** What you are asked to do **
After counting the lines below that contain "computer", reply with that number alone.

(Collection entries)
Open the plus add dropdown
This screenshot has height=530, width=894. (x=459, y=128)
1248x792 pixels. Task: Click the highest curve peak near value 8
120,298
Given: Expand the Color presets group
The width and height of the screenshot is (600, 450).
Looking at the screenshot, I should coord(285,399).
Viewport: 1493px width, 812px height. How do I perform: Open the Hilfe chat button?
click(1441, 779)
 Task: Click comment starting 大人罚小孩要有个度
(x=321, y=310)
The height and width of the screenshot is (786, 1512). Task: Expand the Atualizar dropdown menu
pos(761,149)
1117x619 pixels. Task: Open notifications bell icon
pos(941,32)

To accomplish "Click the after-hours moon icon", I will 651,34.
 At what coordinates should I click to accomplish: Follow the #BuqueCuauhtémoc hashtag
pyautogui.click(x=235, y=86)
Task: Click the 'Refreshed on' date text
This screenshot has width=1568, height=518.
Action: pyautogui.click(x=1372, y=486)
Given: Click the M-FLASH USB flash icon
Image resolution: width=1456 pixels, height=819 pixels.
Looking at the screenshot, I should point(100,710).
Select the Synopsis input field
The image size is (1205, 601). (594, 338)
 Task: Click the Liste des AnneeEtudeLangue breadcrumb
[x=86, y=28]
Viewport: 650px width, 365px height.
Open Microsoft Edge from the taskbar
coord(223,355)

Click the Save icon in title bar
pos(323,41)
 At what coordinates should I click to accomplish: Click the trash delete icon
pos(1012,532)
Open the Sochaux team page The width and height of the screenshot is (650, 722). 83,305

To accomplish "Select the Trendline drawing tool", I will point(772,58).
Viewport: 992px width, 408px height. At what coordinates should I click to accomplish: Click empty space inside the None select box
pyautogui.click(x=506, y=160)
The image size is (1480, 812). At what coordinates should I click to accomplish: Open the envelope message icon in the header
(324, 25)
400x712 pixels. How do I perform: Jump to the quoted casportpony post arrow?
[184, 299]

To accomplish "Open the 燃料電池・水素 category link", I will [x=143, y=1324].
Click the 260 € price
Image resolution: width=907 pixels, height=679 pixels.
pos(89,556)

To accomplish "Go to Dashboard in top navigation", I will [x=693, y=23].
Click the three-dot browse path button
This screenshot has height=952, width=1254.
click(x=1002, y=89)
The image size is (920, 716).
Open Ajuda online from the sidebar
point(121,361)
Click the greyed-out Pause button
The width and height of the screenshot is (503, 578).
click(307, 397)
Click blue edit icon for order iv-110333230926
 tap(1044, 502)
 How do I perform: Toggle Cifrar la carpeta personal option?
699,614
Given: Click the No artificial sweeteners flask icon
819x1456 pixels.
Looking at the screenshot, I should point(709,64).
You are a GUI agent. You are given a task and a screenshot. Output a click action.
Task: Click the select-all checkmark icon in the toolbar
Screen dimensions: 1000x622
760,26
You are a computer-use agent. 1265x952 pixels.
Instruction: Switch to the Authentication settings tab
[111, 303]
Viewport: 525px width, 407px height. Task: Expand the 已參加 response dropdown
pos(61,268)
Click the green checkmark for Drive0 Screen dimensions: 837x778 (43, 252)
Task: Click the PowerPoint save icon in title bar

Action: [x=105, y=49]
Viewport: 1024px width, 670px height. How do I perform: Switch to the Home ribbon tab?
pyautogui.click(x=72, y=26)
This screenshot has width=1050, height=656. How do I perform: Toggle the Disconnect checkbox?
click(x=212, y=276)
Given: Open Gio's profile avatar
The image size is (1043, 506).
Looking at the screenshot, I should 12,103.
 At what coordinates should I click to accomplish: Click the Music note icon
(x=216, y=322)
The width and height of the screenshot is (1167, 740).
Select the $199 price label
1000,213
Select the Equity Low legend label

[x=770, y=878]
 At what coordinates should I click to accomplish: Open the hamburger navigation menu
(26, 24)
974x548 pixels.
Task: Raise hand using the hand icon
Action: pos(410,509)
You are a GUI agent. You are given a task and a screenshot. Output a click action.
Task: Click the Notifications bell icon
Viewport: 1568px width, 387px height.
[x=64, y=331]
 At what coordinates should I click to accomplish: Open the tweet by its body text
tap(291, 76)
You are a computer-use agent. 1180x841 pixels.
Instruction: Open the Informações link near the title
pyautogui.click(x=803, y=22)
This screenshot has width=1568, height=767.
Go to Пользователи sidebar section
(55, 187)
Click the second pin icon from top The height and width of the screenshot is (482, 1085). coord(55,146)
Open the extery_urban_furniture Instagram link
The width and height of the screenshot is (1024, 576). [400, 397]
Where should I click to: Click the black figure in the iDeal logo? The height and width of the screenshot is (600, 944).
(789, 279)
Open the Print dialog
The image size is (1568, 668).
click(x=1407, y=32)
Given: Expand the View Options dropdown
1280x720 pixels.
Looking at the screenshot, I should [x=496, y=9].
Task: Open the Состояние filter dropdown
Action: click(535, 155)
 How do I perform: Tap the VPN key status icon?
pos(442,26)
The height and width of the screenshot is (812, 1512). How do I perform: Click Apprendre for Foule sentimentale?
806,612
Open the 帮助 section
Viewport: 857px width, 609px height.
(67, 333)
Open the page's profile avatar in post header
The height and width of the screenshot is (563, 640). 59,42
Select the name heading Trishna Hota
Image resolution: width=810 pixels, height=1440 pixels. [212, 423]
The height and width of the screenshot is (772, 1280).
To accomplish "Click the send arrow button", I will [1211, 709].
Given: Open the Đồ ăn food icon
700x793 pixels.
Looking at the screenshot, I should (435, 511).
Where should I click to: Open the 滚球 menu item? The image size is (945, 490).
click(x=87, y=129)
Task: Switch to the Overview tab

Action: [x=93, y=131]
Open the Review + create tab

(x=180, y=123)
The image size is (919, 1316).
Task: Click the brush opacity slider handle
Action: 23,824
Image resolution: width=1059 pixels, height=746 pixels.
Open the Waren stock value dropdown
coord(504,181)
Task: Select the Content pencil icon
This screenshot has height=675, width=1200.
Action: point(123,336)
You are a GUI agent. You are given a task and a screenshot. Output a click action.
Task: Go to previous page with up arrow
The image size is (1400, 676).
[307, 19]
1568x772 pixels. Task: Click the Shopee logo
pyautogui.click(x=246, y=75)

** Expected answer **
2